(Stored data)
*** Begin section ***
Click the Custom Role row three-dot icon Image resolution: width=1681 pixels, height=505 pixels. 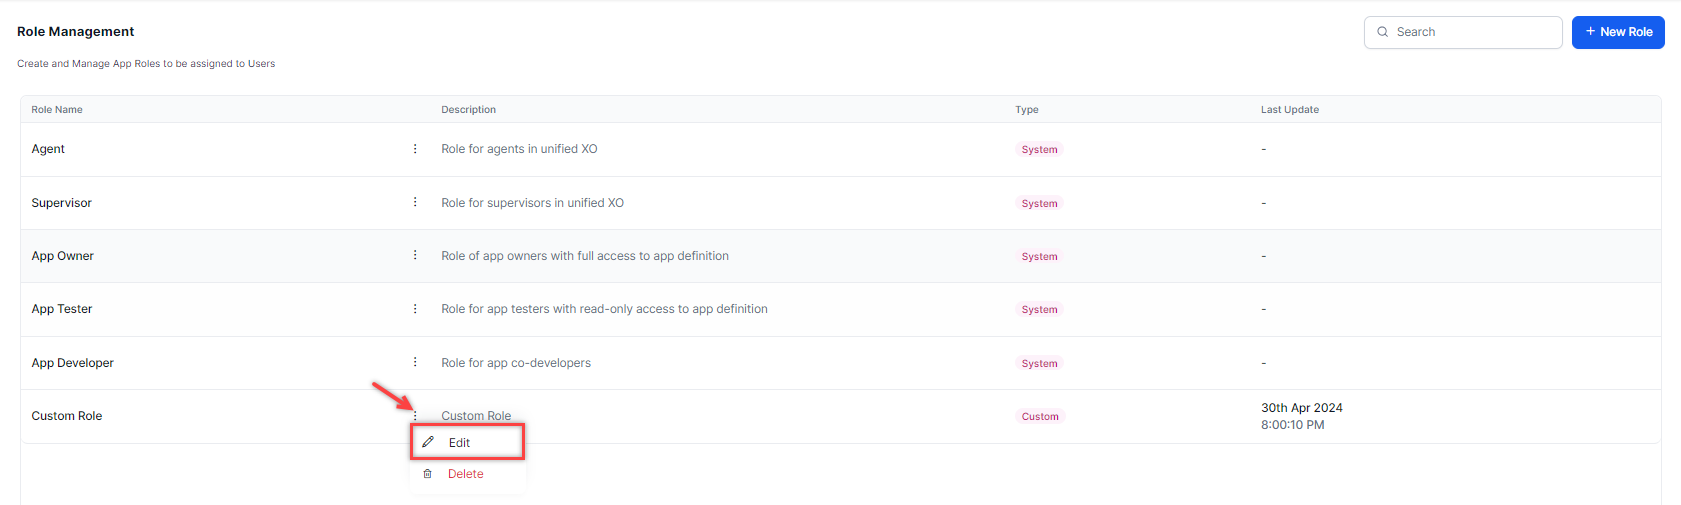415,415
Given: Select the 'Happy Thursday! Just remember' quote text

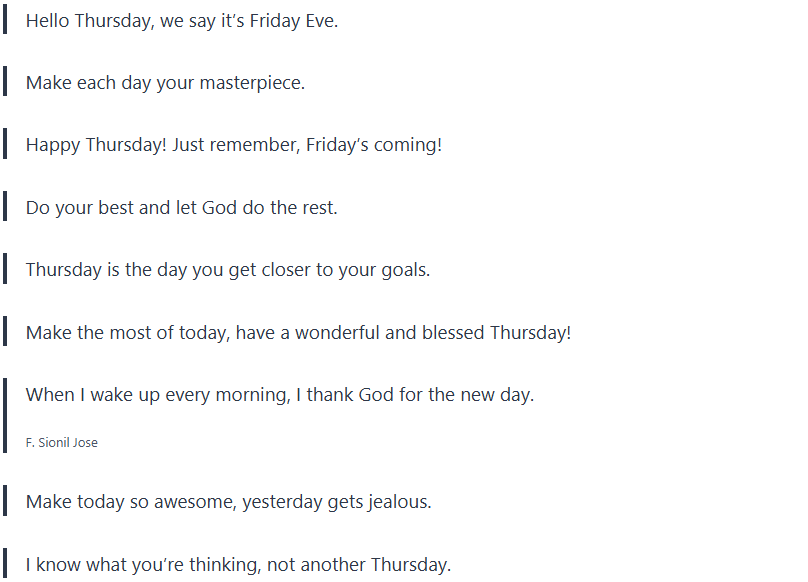Looking at the screenshot, I should point(233,145).
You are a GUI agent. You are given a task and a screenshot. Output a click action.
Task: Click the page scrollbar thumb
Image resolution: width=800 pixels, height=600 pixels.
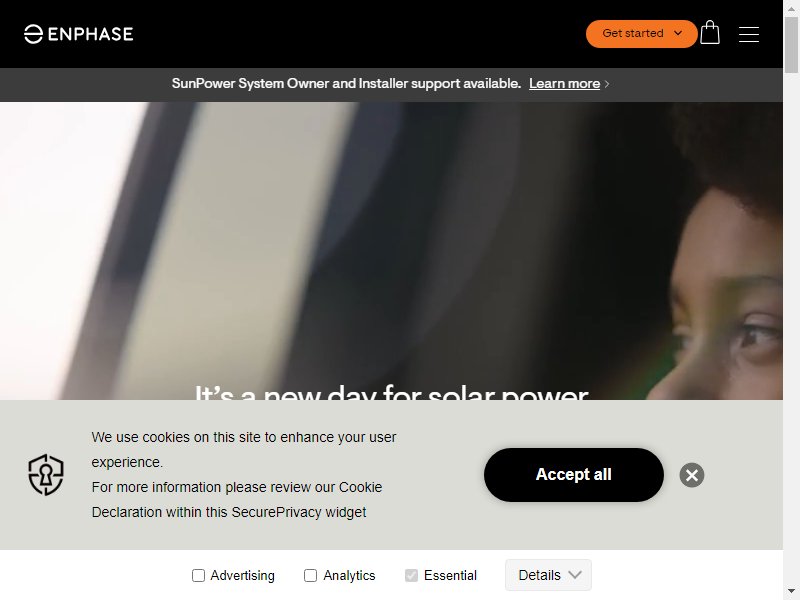coord(791,45)

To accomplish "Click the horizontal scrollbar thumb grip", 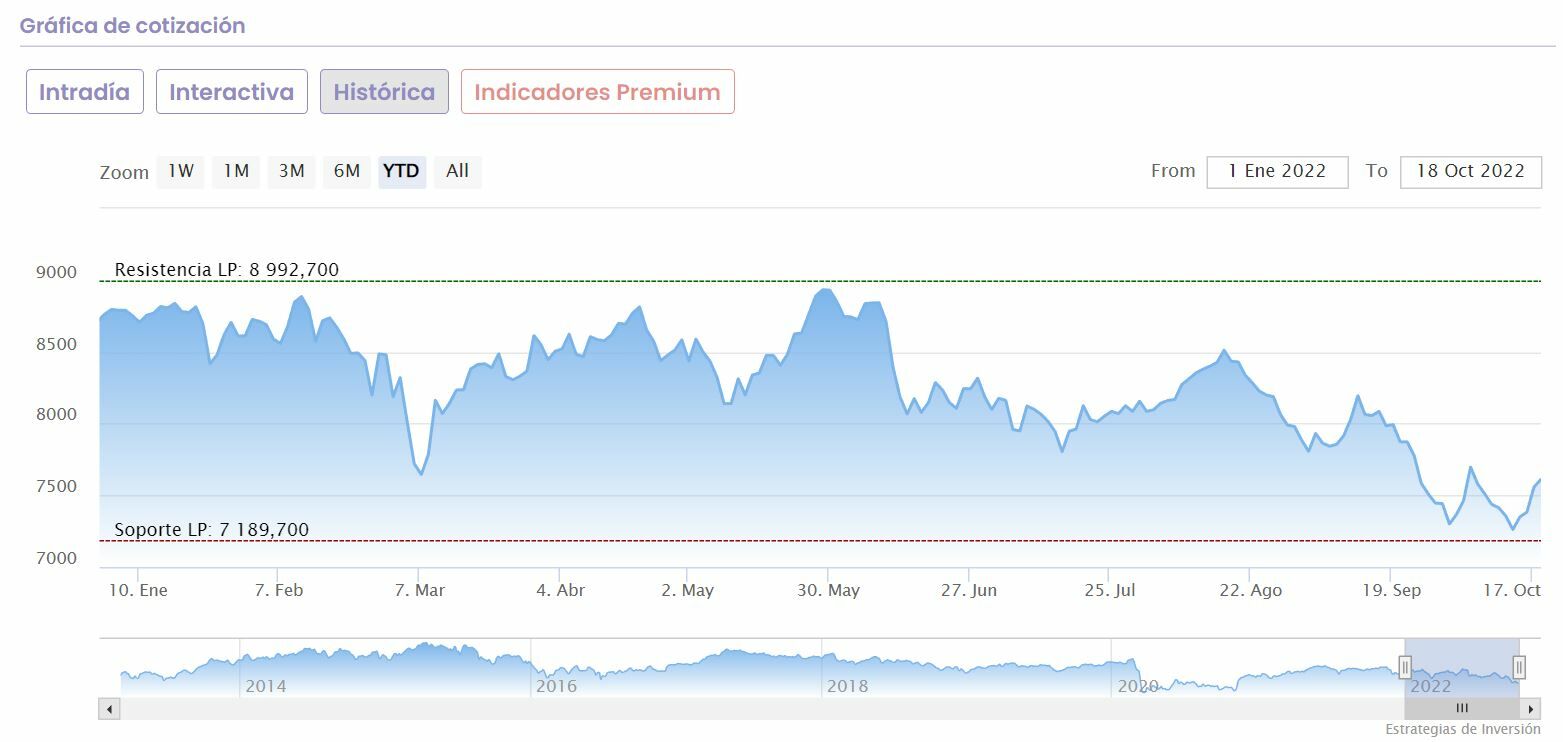I will click(1462, 709).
*** End section ***
EXERCISE PROMPT: From the records above, transcribe only the stretch from the line with "Given: Select the" through the line with "Task: Click the page scrollbar thumb", keeping both ends. Omit pictures.

RESPONSE TO THIS EXERCISE:
Given: Select the 'Happy Thursday! Just remember' quote text

Looking at the screenshot, I should point(233,145).
You are a GUI agent. You are given a task and a screenshot. Output a click action.
Task: Click the page scrollbar thumb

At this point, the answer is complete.